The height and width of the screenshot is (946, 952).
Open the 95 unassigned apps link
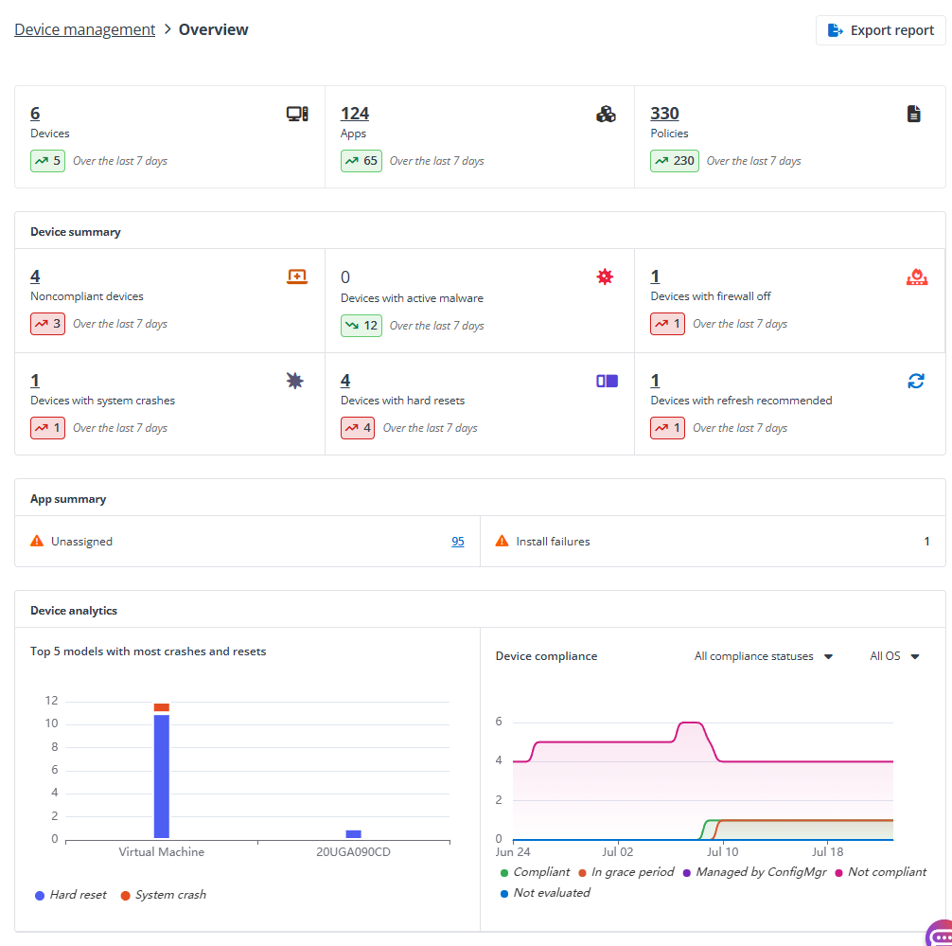point(457,541)
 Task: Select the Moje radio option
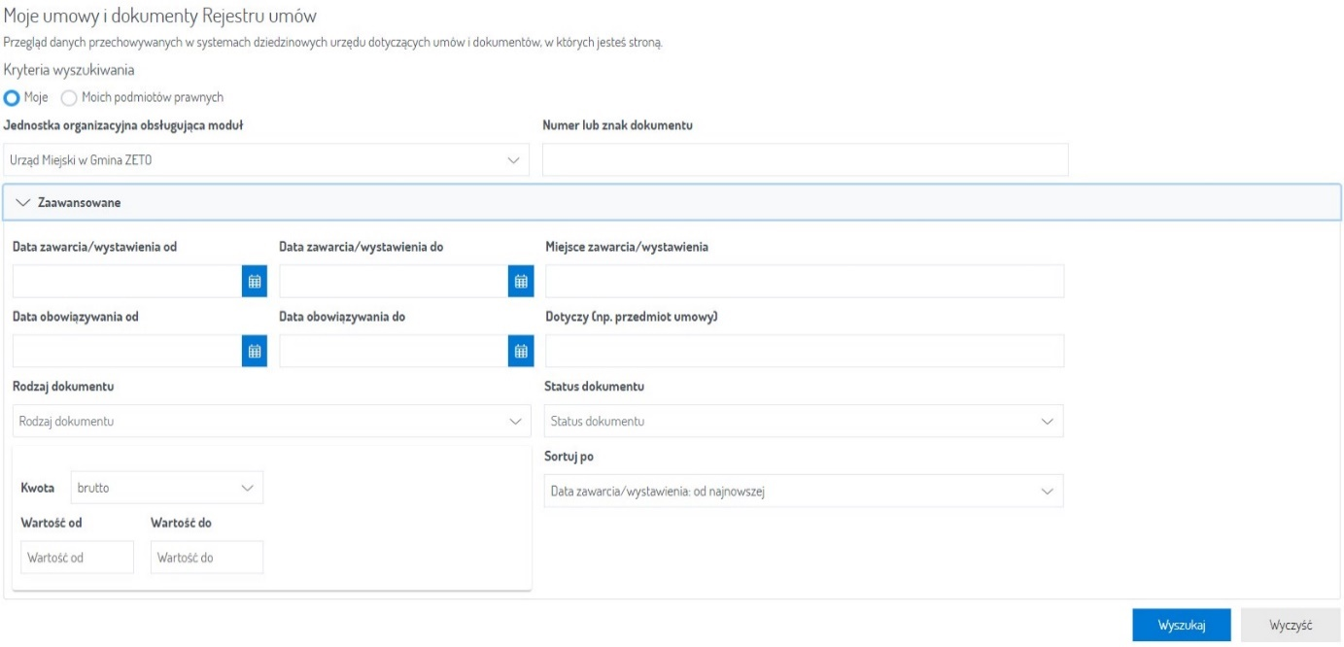pos(13,98)
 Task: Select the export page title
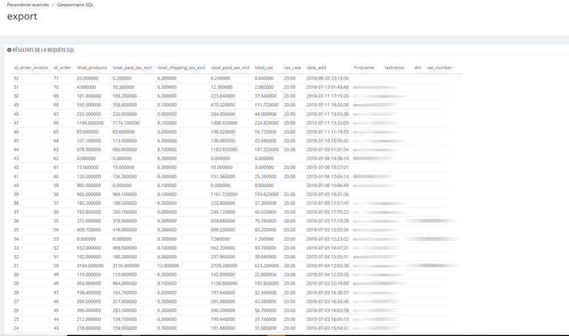tap(22, 16)
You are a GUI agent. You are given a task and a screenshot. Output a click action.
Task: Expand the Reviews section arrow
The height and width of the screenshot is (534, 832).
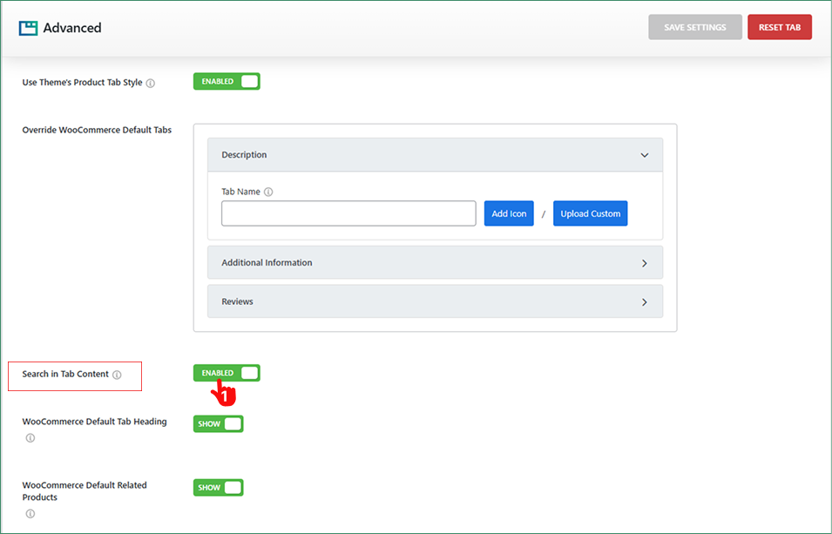pyautogui.click(x=645, y=302)
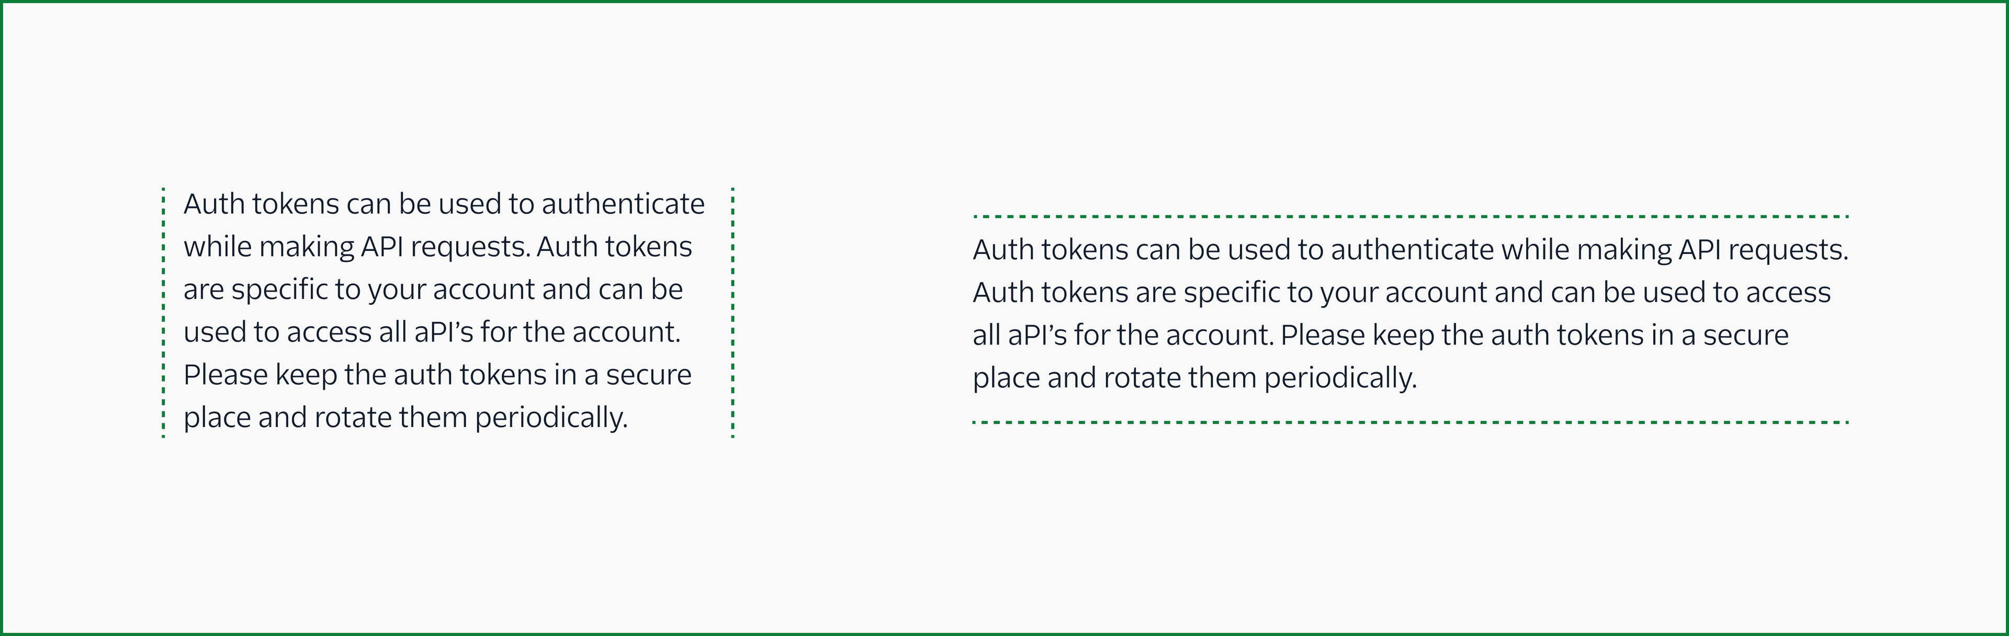Click "secure" in the narrow left paragraph
Viewport: 2009px width, 636px height.
[648, 375]
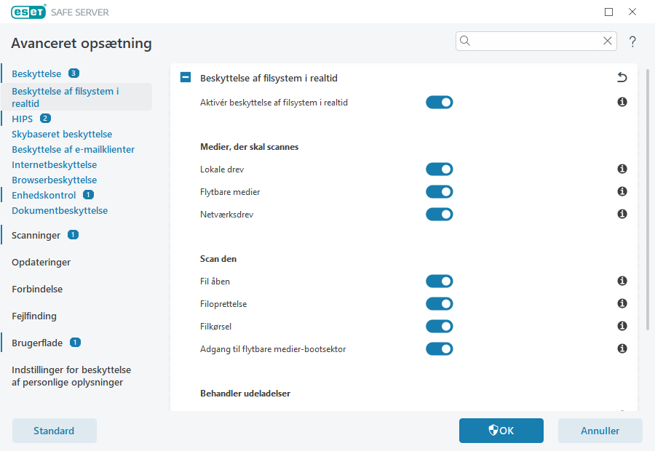Disable the Flytbare medier toggle
This screenshot has height=451, width=655.
439,192
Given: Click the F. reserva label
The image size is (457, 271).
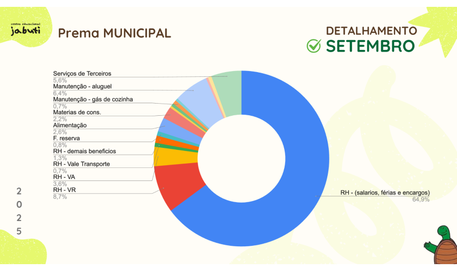Looking at the screenshot, I should (x=66, y=138).
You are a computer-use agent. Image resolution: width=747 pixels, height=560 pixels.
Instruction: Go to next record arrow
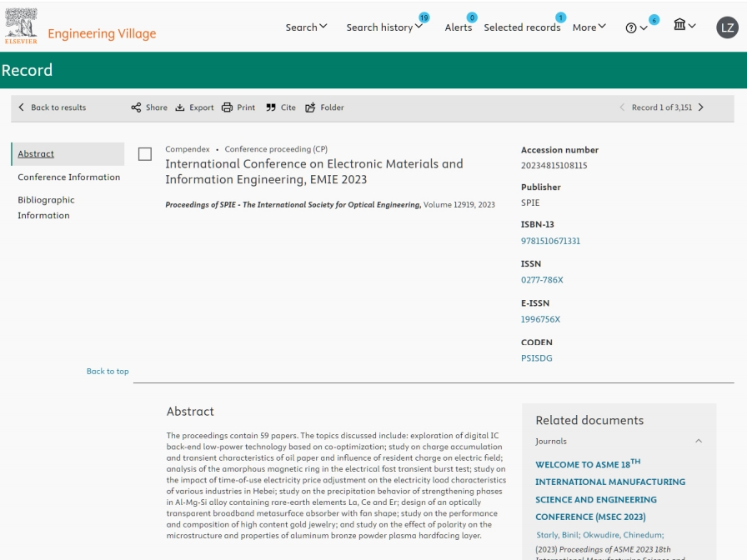(x=701, y=108)
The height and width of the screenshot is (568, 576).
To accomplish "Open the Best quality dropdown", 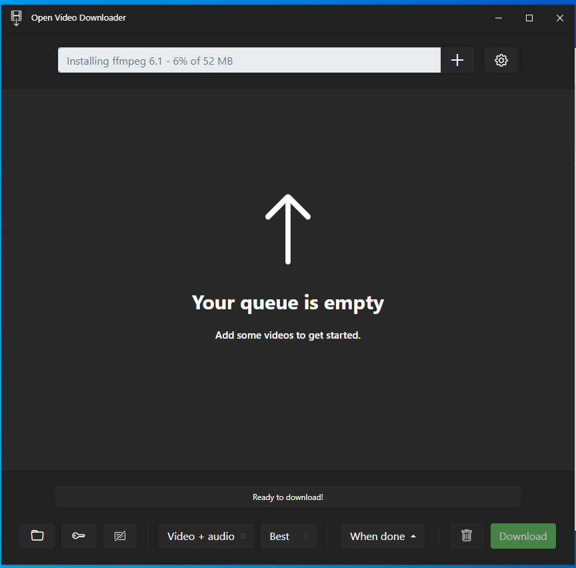I will (283, 536).
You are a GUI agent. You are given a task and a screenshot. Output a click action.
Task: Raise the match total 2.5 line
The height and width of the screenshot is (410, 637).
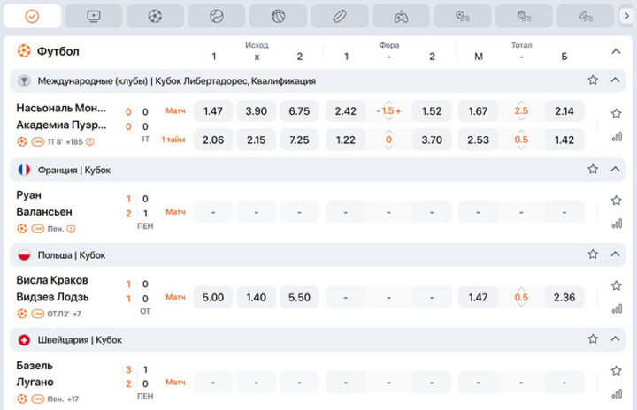521,103
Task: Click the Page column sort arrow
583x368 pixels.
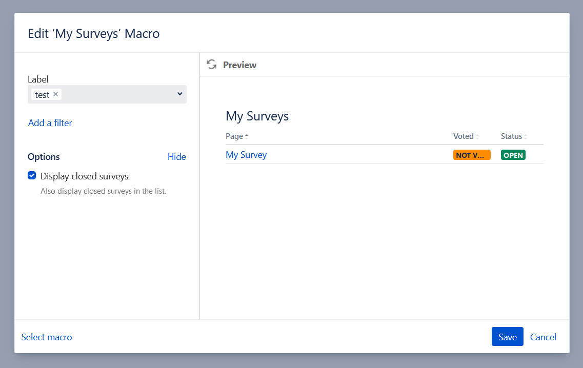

===

== TASK DETAILS ==
Copy out only the lines beginning at the line with "Task: Raise the match total 2.5 line" and ending at the last line of the entries. Keep them exact; drop pictures.

== WORKED SOLUTION ==
Task: Raise the match total 2.5 line
The height and width of the screenshot is (410, 637).
521,103
Task: Click the Page column sort arrow
583x368 pixels.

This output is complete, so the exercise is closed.